É obrigatório que a inscrição seja feita através do sistema de inscrição online disponibilizado pela CLACSO. Inscrições impressas e enviadas por e-mail não serão aceitas. Recomenda-se acessar o sistema online para consultar o formulário de inscrição.
  1. Acesse o site da CLACSO orgO sistema de inscrição online estará disponível a partir de 2 de fevereiro de 2026.
  2. Cadastre-se no Sistema Único de Cadastro da CLACSO (SUIC). O nome de usuário e a senha gerados serão necessários sempre que você desejar acessar o sistema para consultar, modificar, adicionar ou enviar informações para esta ou qualquer outra atividade da CLACSO. Os candidatos que fazem parte de propostas coletivas devem abrir uma única forma Isso incluirá todos os pesquisadores da equipe. Um dos autores também deverá ser designado como responsável pelo registro.

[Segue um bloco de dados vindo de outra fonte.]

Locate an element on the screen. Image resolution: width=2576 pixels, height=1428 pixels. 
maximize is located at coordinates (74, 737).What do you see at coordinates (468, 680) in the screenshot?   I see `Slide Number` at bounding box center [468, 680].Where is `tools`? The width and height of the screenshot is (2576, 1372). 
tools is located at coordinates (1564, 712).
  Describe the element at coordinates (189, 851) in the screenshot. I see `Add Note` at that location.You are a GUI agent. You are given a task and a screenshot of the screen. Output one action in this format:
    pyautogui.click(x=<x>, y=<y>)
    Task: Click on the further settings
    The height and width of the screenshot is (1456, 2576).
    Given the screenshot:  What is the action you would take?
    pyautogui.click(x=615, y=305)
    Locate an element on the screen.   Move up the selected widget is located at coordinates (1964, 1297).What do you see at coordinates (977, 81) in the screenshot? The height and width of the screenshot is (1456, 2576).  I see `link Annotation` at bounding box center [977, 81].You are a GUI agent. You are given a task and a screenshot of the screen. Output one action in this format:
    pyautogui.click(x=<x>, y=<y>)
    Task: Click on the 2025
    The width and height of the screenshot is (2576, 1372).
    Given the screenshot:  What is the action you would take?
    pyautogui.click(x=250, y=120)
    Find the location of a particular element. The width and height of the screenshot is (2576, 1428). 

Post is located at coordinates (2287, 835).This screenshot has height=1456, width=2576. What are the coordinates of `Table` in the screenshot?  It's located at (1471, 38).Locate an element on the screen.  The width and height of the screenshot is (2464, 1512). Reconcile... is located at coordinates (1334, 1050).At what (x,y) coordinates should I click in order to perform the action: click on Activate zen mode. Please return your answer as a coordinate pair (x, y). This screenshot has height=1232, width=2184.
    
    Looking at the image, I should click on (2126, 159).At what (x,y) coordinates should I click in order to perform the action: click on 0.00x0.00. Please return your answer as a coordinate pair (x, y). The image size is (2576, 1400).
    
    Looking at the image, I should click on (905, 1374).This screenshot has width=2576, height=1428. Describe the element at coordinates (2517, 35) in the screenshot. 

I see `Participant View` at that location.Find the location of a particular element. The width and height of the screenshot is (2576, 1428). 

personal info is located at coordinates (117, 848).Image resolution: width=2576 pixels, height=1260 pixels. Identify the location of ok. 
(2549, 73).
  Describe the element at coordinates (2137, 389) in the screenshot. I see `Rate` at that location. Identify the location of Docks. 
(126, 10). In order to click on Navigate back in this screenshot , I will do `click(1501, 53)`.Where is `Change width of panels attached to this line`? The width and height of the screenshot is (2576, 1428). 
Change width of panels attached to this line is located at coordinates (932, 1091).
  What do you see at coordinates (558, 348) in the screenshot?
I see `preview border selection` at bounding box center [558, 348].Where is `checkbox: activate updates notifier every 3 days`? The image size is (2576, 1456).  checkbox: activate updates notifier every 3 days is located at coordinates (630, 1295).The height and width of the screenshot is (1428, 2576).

Essa mesma pessoa receberá o prêmio monetário correspondente caso a proposta seja selecionada pelo júri.
  3. Identifique a proposta indicando o título e o pseudônimo do(s) candidato(s). Candidaturas com pseudônimos que correspondam ao nome e/ou sobrenome do(s) candidato(s) não serão aceitas. Após o preenchimento dos campos correspondentes, o sistema permitirá o envio dos dados subsequentes.
  4. Os candidatos devem indicar sua afiliação institucional a um Centro Membro da Rede CLACSO no formulário de inscrição. A lista atualizada dos centros membros pode ser encontrada em: https://www.clacso.org.ar/clacso/centros_miembros_clacso/inicio.php.
  5. Complete a forma dados pessoais e acadêmicos Anexe o currículo em formato livre; a cópia digital do documento de identidade, passaporte ou carteira de identidade; a cópia digital do diploma acadêmico mais elevado obtido (ou comprovante de conclusão do curso) e a fotografia.
  6. A proposta deve ser preenchida no formulário que aparece após o preenchimento dos dados pessoais e acadêmicos.
  7. Após o encerramento do cadastro, o sistema gerará um certificado eletrônico de recebimento que servirá como comprovante de inscrição.

INSCRIÇÕES ENCERRADAS

Prazo de inscrição: 2 de março de 2026
Os vencedores serão anunciados em 27 de março de 2026.
Implementação do projeto: abril de 2026 a setembro de 2026
Entrega do relatório final: 7 de setembro de 2026


Os resultados serão publicados no site da CLACSO. Os vencedores serão contatados por e-mail.